# Sharing a mac internet connection with a windows xp machine not working !!!



## Browni (Feb 7, 2004)

I am at the end of my wits!

I have a Dell laptop running Windows XP pro, it is connected through a ethernet hub to my mac.  

I want to share the USB Actell Broadband modem internet connection to my windows XP machine.  

However!

I have followed the instructions on Apple.com, (connect pc to mac (done through the hub) and select internet connection sharing and click start) But when i open MS IE, and try to go to say apple.com  get a page can not be displayed error.

BUT!!

If i connect the the laptop directly to the mac (no hub) it works! 

HELP!!!

Adam 

PS: I have downloaded the Remote Desktop Connection Client (RDC) for my mac, but do u know were i can find a client so that i can connect from my pc to mac? (remote desktop connection from the PC, doesn't seem to work, or am i doing something wrong?)

EDIT: I've got i to work but i have to turn my firewall off so my question is what ports do i allow through?


----------



## profx (Feb 7, 2004)

sounds like you may be using a crossover cable - these are used for connecting two computers directly to one another - if you use a hub you have to use a regular ethernet cable.

To check hold both ends of the cable like you are trying to plug them into each other and see if the colours match up inside the plug - if they do - its a straight cable suitable for use on a hub, if they don't its a crossover cable.

To turn on RDC right click my my computer, go to the remote tab and click the appropriate check box.

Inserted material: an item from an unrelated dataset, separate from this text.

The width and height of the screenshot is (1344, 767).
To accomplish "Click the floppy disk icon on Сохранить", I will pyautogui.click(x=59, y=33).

You should then be able to connect with the RDC client from your mac. You need the ip address if the laptop to connect from the mac to get this open the local area connection and click the 'other' (i cant remember whats its called but there is only 2) tab, the winxp ip address is listed there


The best bet for doing remote desktop the other way is VNC, apple does remote desktop but you have to pay for it.


----------



## Browni (Feb 7, 2004)

im using regular ethernet.

any ideas?


----------



## ElDiabloConCaca (Feb 7, 2004)

What network settings do you have set on the XP machine?  You'll have to specify the Mac's IP address as the gateway, and you may even have to specify your ISP's DNS servers as well.


----------



## Browni (Feb 7, 2004)

Address type: Assigned By DHCP
IP : 129.168.2.2 <-- Me 
Subnet mask : 255.255.255.0
Default Gateway: 129.168.2.1 <-- Macs IP


----------



## chevy (Feb 7, 2004)

there is no reason to use a firewall between your PC and your Mac, the Mac's firewall will work between both machine and Internet.

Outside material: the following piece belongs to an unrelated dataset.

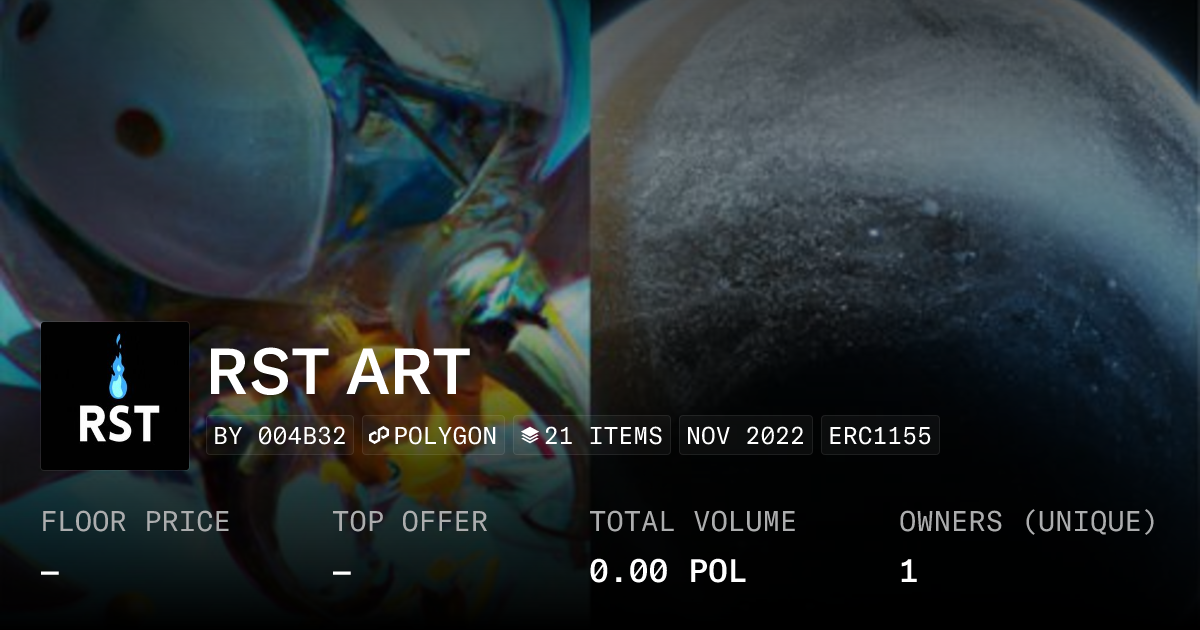The height and width of the screenshot is (630, 1200).
Task: Click the dash value under TOP OFFER
Action: click(x=342, y=573)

PC <- direct or hub -> Mac <- firewall -> Internet


----------



## Browni (Feb 7, 2004)

i have turned off the firewall off on my PC, so are you saying that i should turn it off on my mac?


----------



## chevy (Feb 7, 2004)

NO
only on the PC. The Mac connects you to the "dangerous" rest of the world and its firewall is very useful.


----------



## Browni (Feb 7, 2004)

true, 

well looking through some help documents, i heard about a program called Brickhouse i have used that to configure IPFW, and IT WORKS, i used the rule allow traffic from anywhere(on Lan) to Internet via Port 80   i can now use my laptop to surf the net  

Thanks for your help 

Adam


----------